[发明专利]一种基于SCoT标记的PCR扩增产物的分离方法

说明书

本发明提供了一种基于SCoT标记的PCR扩增产物的分离方法，涉及基因工程技术领域，采用非变性聚丙烯酰胺凝胶电泳SCoT标记的PCR扩增产物，实现SCoT标记的PCR扩增产物的分离。根据本发明实施例和对比例可以得出，采用琼脂糖凝胶电泳对SCoT标记的PCR扩增产物分离，得到的条带较暗，不清晰，不能够准确鉴定差异片段；采用本发明提供的非变性聚丙烯酰胺凝胶电泳对SCoT标记的PCR扩增产物的分离，得到较亮、清晰的条带，能够准确鉴定差异片段。

技术领域

本发明涉及基因工程技术领域，具体涉及一种基于SCoT标记的PCR扩增产物的分离方法。

背景技术

琼脂糖凝胶电泳是用琼脂糖作支持介质的一种电泳方法。其分析原理与其他支持物电泳最主要区别是：它兼有“分子筛”和“电泳”的双重作用。琼脂糖凝胶具有网络结构，物质分子通过时会受到阻力，大分子物质在涌动时受到的阻力大，因此在凝胶电泳中，带电颗粒的分离不仅取决于净电荷的性质和数量，而且还取决于分子大小，这就大大提高了分辨能力。蛋白质和核酸会根据pH不同带有不同电荷，在电场中受力大小不同，因此电泳速度不同，根据这个原理可将分子量不同的分子分开。电泳缓冲液的pH值在6～9之间，最适离子强度为0.02～0.05。常用1％的琼脂糖作为电泳支持物，琼脂糖凝胶约可区分相差100bp的DNA片段，普通琼脂糖凝胶分离DNA的范围为0.2-20kb，其分辨率虽比聚丙烯酰胺凝胶低，但它制备容易，分离范围广。

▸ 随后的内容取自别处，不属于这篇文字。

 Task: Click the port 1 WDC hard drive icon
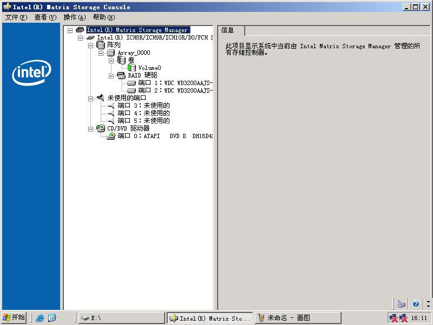(x=131, y=83)
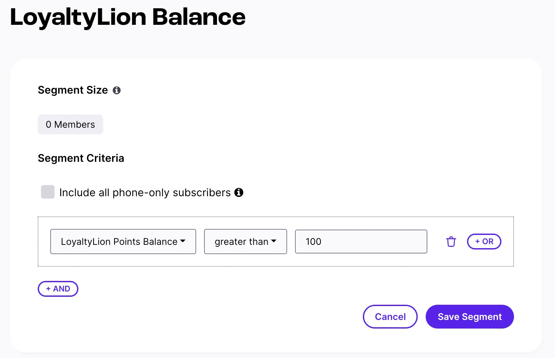Save the segment
The image size is (555, 358).
click(x=469, y=317)
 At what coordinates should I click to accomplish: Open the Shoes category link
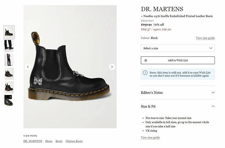click(x=49, y=141)
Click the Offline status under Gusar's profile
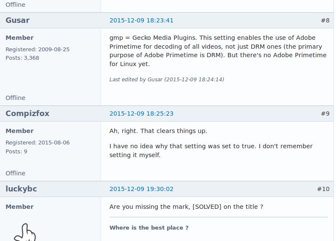The height and width of the screenshot is (241, 336). click(15, 98)
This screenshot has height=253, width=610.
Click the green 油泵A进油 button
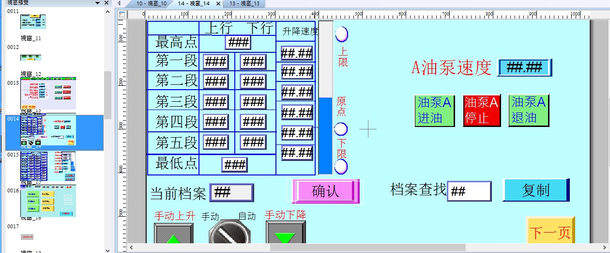tap(434, 111)
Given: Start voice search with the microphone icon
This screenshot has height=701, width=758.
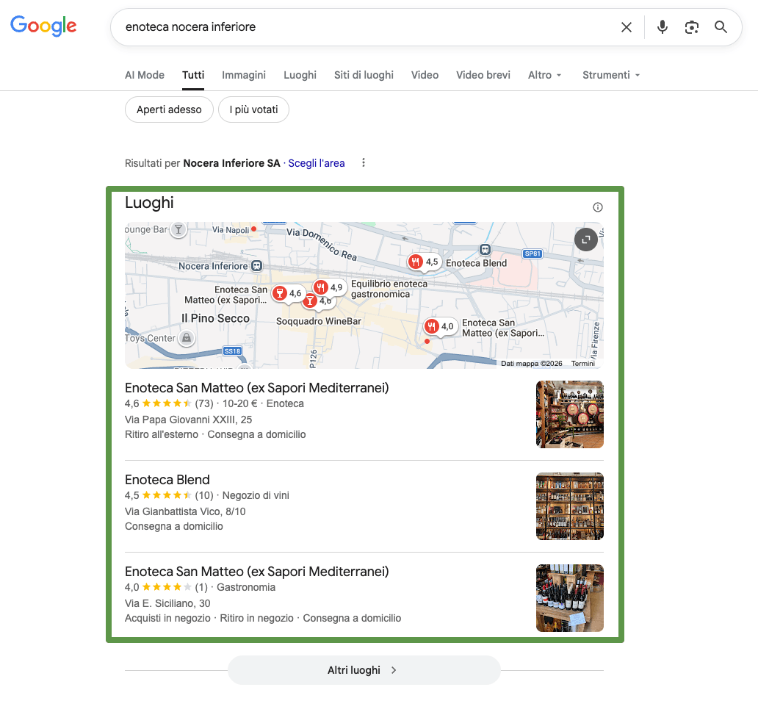Looking at the screenshot, I should (662, 27).
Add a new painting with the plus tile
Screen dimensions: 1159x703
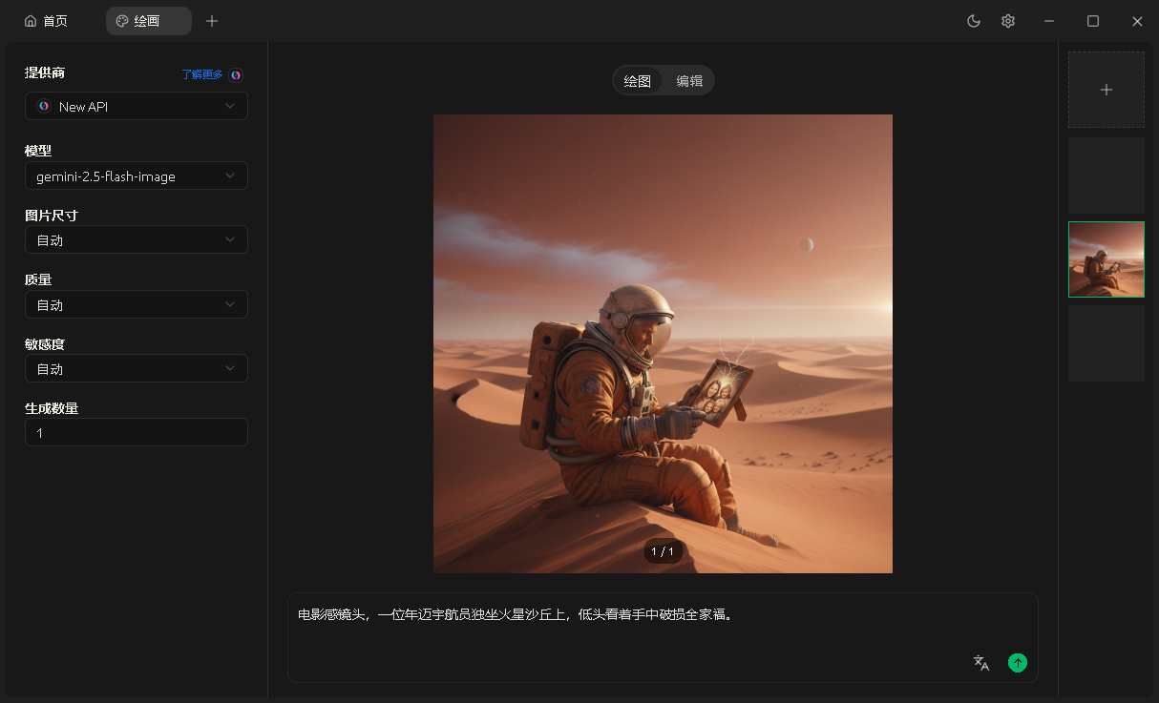click(1106, 90)
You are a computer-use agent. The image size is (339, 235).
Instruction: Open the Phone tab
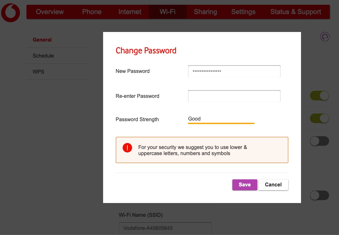(x=92, y=12)
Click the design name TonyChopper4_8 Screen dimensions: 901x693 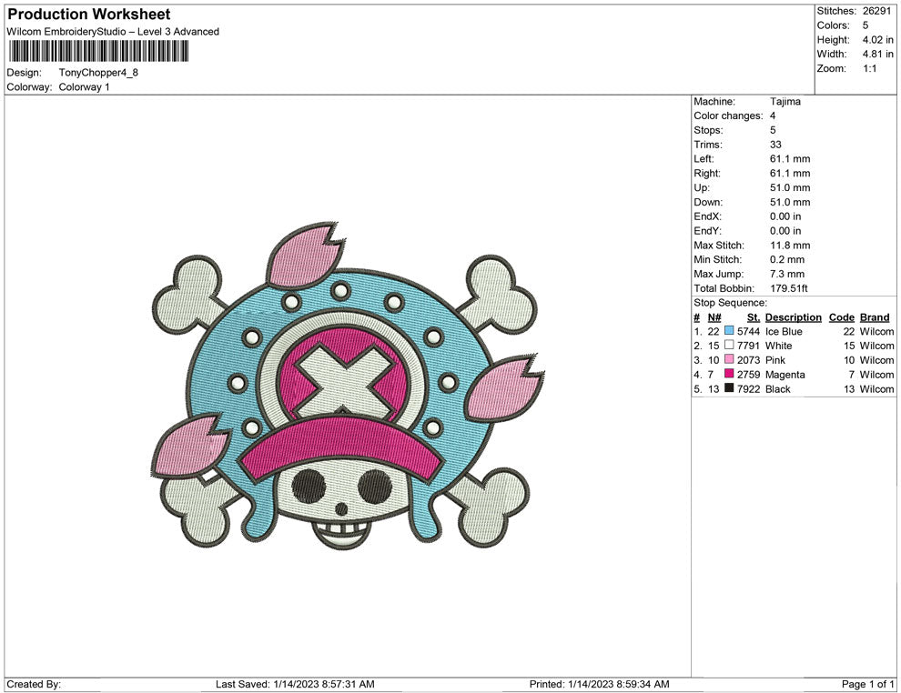coord(100,73)
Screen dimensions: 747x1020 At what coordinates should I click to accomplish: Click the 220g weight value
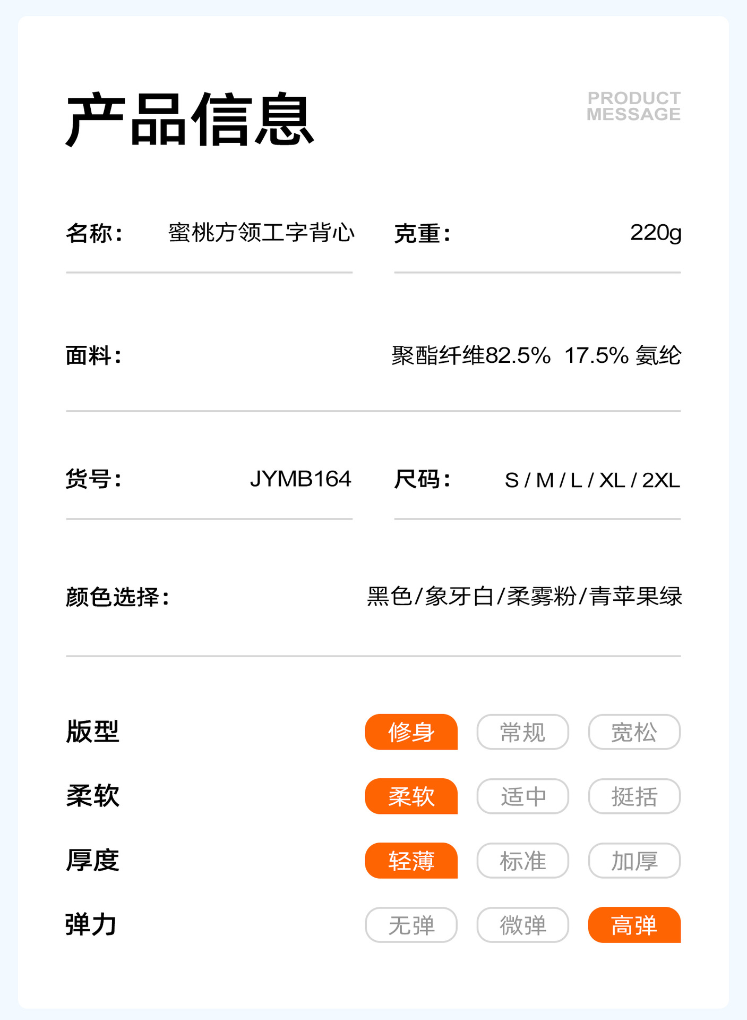point(656,233)
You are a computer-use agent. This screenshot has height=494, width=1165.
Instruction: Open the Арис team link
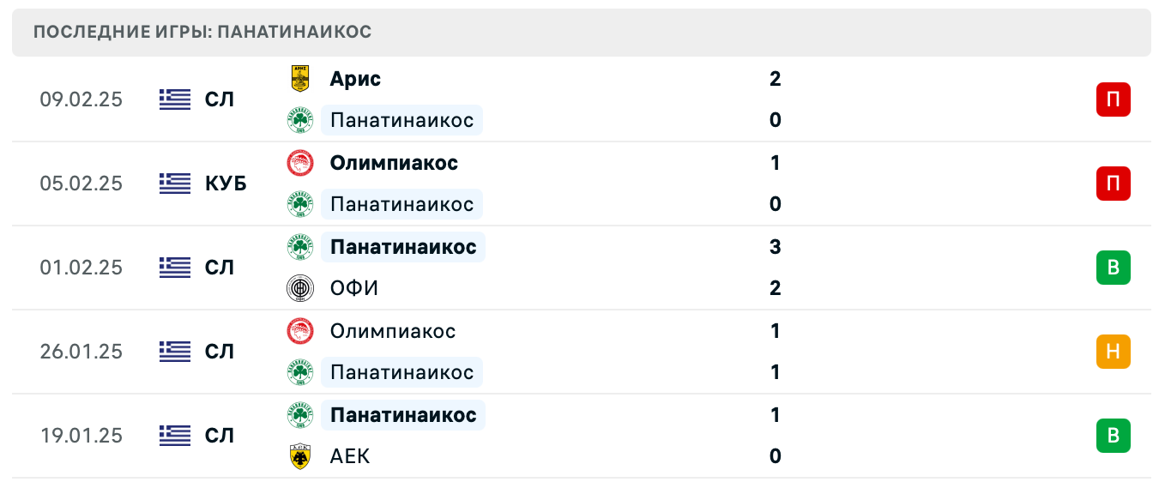355,79
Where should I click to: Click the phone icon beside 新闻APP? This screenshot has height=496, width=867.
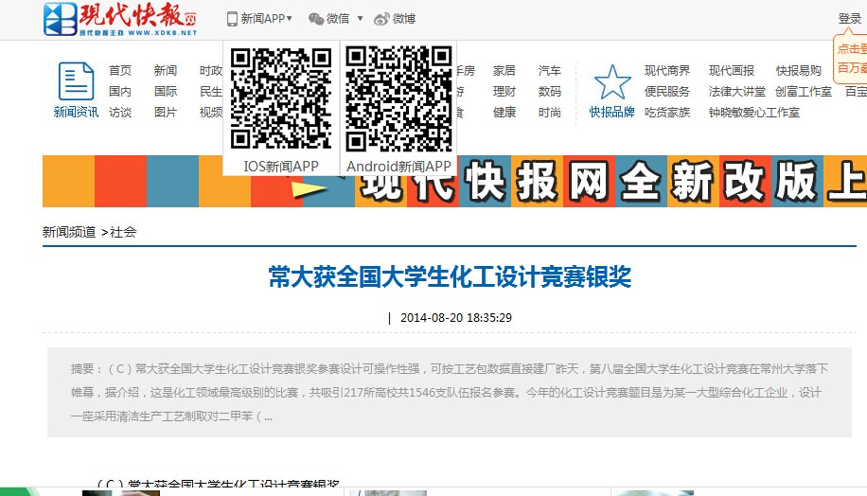(x=232, y=18)
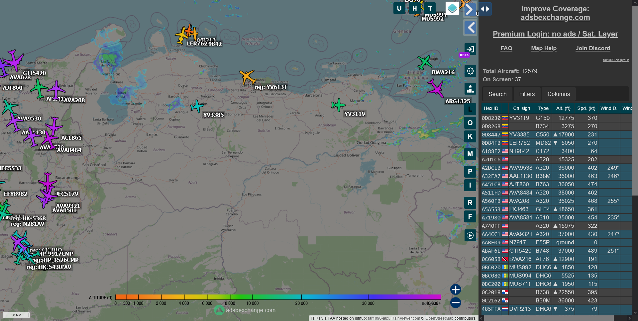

目前SCoT标记的PCR扩增产物是通过琼脂糖凝胶电泳进行分离，存在问题是SCoT标记的数量不多，琼脂糖凝胶电泳后的很多条带不清晰，测序结果不准确。

发明内容

本发明的目的在于提供一种基于SCoT标记的PCR扩增产物的分离方法，采用本发明提供的方法能够将SCoT标记的PCR扩增产物分离，且条带清晰，测序结果准确。

本发明提供了一种基于SCoT标记的PCR扩增产物的分离方法，采用非变性聚丙烯酰胺凝胶电泳分离SCoT标记的PCR扩增产物，实现SCoT标记的PCR扩增产物的分离。

优选的，所述非变性聚丙烯酰胺凝胶的原料为：Acr溶液、Bis溶液、10XTBE和ddH₂O；

所述Acr溶液与Bis溶液、10XTBE、ddH₂O的体积比为24:12.84:12:70.8；

所述Acr溶液的质量浓度为40％；

所述Bis溶液的质量浓度为2％；

所述10XTBE的pH值为8.3。

优选的，所述电泳的条件包括：所述电泳的电压功率为120w，所述电泳的时间为5h。

本发明还提供了上述技术方案所述的分离方法在获取感虫菜心和抗虫菜心基因间差异片段中的应用。

优选的，所述获取感虫菜心和抗虫菜心基因间差异片段使用的SCoT引物如SEQ IDNo.1～20所示。

优选的，所述获取感虫菜心和抗虫菜心基因间差异片段使用的PCR体系含有氯化镁、SCoT引物、dNTPs、taq DNA聚合酶和基因组DNA；

所述PCR体系中氯化镁的浓度为1.5mmol/L；

所述PCR体系中SCoT引物的浓度为0.5μmol/L；

所述PCR体系中dNTPs的浓度为0.5mmol/L；

所述PCR体系中taq DNA聚合酶活性为1.25U/20μL；

所述PCR体系中基因组DNA的含量为50ng/20μL。